In 45 patients suffering from secondary generalized epilepsy, we have recorded 239 drop seizures both by radio-telemetered EEG/split-screen video taping and polygraphically. Twenty of these patients had pure tonic drop seizures. Nine patients each had myoclonic-atonic or pure atonic seizures, whereas seven had slow falls that occurred during gradually developing tonic or akinetic seizures.

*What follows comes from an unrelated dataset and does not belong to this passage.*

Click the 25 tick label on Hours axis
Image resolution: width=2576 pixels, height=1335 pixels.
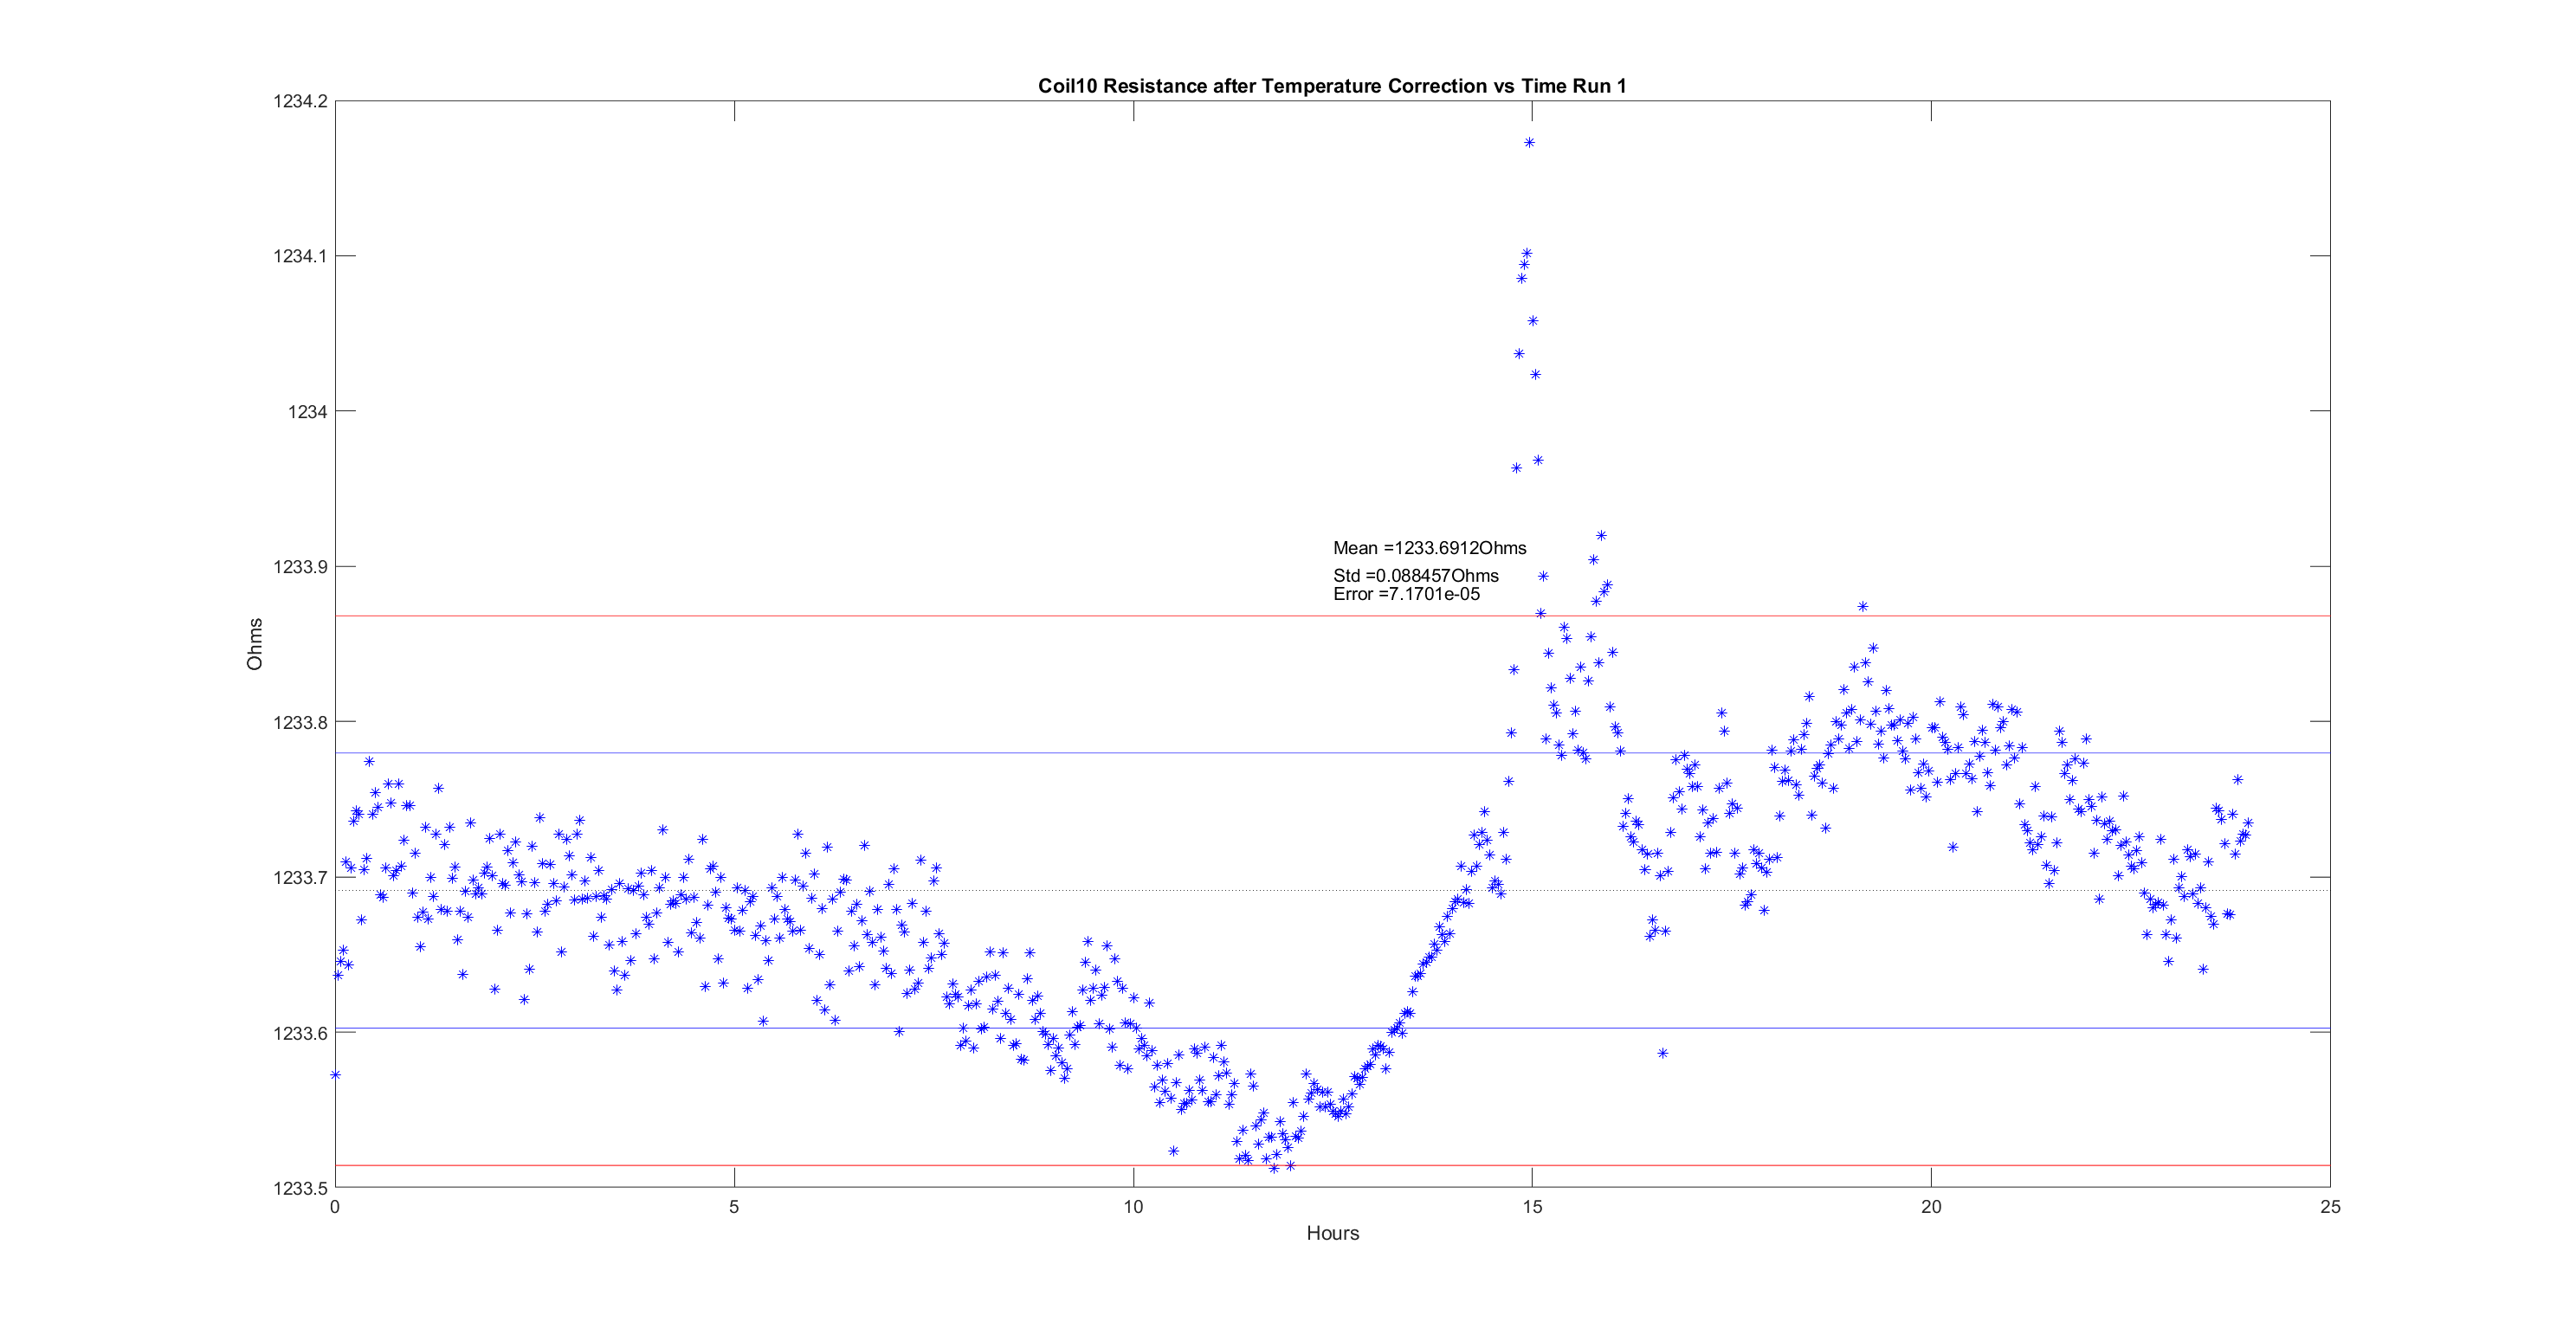pyautogui.click(x=2330, y=1207)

We term the pure tonic drop seizure "axial spasm." It consists of a uniform pattern of movement lasting from 0.5 to 0.8 s and leading to a specific bearing characterized by a moderate flexion of the hips, the upper trunk, and the head. The arms are almost always involved being abducted, elevated and in a semiflexed position. A fall is provoked by the rapidity and violence of the flexion in the hips. The spasms can occur independently (pure axial spasm) or in connection with other seizure manifestations (combined axial spasm). In pure spasms, no disturbance of consciousness and no significant EEG changes-apart from a slight attenuation-are seen. In the combined axial spasms, distinct epileptic phenomena, in close connection with the axial spasms, can be observed, appearing either in the postspasm phase or in both the pre- and the afterphases. The prephase consists always of an absence and spike- and -wave activity. The onset of the spasm coincides with the last generalized spike, which is followed by a biphasic high-voltage slow wave. In the afterphases, various seizure patterns can be seen quite characteristic are arrest states during which the patients are completely immobile and take up a postural-like or athetoid position. Almost as frequent are absences or absence-like states and tonic seizures. The afterphase can be compounded by two or three of these seizure patterns, the most common sequence of events in these cases being tonic-arrest state-absence. From the clinical and neurophysiological points of view, axial spasms can be regarded as a more mature form of infantile spasms. Clinical and experimental findings suppose a brainstem origin.